Hope: The Very Heart of Loretto’s Mission
Posted on December 14, 2020, by Loretto Community
The Book of the Prophet Isaiah 61:1 tells us, “The spirit of the Lord is upon me, because the Lord has anointed me; God has sent me to bring glad tidings to the poor, to heal the broken hearted, to proclaim liberty to the captives and release to prisoners, to announce a year of favor from the Lord and a day of vindication from our God.”
“In giving ourselves freely, we testify to the fulness of life to be found in God and in one another. Our call is an invitation to stake everything we are on the reality of God’s promise in Jesus.”
“I Am the Way,” Loretto’s Constitutions, #57-58
There is nothing more important to people than hope. People can live without wealth, they can live without family, they can even live without good health, but they cannot live without hope. Hope is the very heart of a person. We are not speaking of optimism that life will go all right. Hope is the energy ahead, beyond the obstacle, built within the person working to claim the gift of God. This Advent season offers us again and again a way to live that gift. And what is the gift? The greatest of all gifts: the Christ, the Son, the Light, the Hope of the world, the love of our life, the salvation of our souls. We are invited to stake everything we are on the reality of God’s promise in Jesus.
We would like to share a story of hope: In the early 1920s, Loretto Mother Praxedes Carty arrived in El Paso, Texas, to oversee construction of a new all-girls school, where, in addition to traditional subjects, the Sisters would provide the girls with leadership and life-skills training. She bought nearly 20 acres of desert land against the advice of A.J. Schuler SJ, the local bishop, who told her, “If you succeed in building here, I’ll say you are the special child of our Divine Lord.” Certain that parents would never send their children to a school so far outside the city, naysayers called the project “Praxedes’ Folly.”
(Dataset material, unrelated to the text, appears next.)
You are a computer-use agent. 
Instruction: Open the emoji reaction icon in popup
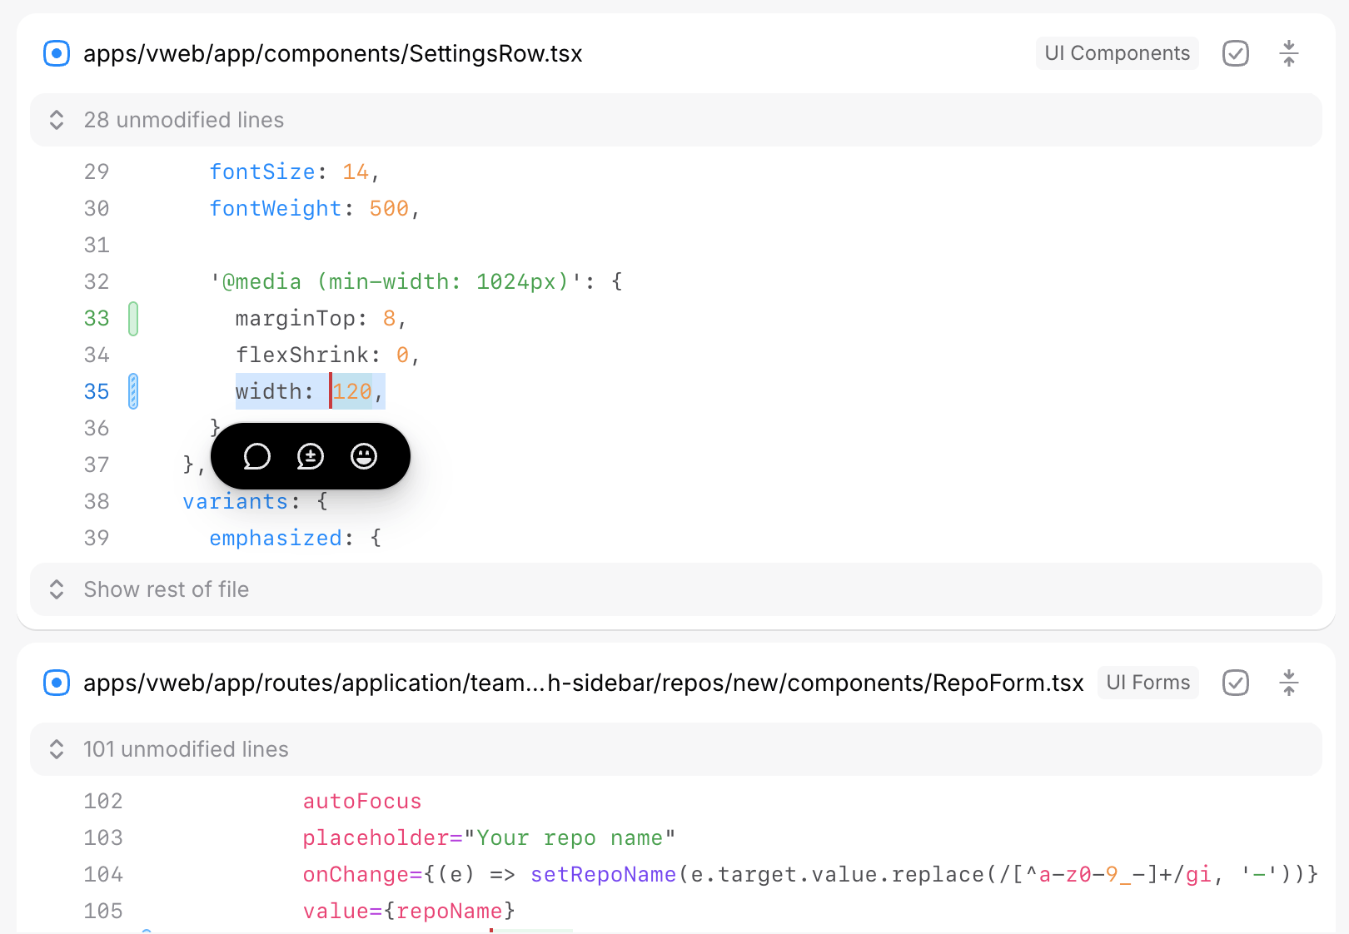(364, 456)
Loretto Academy President Mary E. “Buffy” Boesen SL takes the story from there: “Loretto Academy as we know it today owes much to Mother Praxedes Carty. In 1923 she returned to the Southwest after serving as the Superior General for 26 years. Building Loretto Academy seems to have been her retirement project. Oral history has it that she told architect Henry Trost to change the direction of the building so the two arms would reach out toward our neighbors in Mexico. According to the same oral tradition, Mother Praxedes was advised to construct one section of the building at a time. She responded that if she did that there would never be enough money to complete the building. So, she built the shell, and the Sisters spent the next 13 years raising money to complete the interior. For years, some window openings had no glass, and the Sisters would shovel the sand out of the rooms in the morning.”
Placing the future of Loretto Academy in God’s hands and trusting in God’s will, Mother Praxedes and the other Sisters of Loretto and staff who served with them at Loretto Academy were people of hope. So, too, are all those who staff the beautiful school today. May we all be blessed to be people of hope this Advent season, and always.